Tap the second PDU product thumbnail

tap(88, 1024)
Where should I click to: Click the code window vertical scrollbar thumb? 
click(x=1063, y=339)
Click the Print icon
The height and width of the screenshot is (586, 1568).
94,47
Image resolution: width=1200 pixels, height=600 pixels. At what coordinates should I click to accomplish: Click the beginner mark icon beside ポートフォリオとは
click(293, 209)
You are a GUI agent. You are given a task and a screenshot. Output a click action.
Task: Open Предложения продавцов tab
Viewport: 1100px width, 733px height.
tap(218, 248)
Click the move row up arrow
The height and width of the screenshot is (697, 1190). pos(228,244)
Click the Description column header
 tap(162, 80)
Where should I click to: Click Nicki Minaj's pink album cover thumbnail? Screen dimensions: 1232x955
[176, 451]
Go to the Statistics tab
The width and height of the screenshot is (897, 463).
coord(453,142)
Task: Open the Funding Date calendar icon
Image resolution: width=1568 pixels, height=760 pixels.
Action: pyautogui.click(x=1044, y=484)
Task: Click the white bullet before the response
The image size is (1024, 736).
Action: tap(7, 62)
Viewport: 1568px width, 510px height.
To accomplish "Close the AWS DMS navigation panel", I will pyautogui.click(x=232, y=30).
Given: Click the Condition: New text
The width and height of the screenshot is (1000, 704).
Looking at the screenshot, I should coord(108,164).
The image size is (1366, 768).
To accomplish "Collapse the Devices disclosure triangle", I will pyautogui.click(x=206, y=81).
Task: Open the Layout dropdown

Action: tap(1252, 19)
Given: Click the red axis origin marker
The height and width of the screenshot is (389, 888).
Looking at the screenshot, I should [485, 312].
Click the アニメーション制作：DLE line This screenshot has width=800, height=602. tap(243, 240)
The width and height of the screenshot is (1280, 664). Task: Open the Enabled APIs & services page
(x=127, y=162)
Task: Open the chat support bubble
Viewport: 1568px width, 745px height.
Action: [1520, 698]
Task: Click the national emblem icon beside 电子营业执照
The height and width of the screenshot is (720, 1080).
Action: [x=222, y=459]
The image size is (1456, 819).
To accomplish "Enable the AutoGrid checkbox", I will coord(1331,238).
::::::
Your task is to restate, word for word, only those lines above that fall between the line holding "Image resolution: width=1568" and the line holding "The image size is (1366, 768).", inclusive.

Image resolution: width=1568 pixels, height=760 pixels.
Action: pyautogui.click(x=1044, y=484)
Task: Click the white bullet before the response
The image size is (1024, 736).
Action: tap(7, 62)
Viewport: 1568px width, 510px height.
To accomplish "Close the AWS DMS navigation panel", I will pyautogui.click(x=232, y=30).
Given: Click the Condition: New text
The width and height of the screenshot is (1000, 704).
Looking at the screenshot, I should coord(108,164).
The image size is (1366, 768).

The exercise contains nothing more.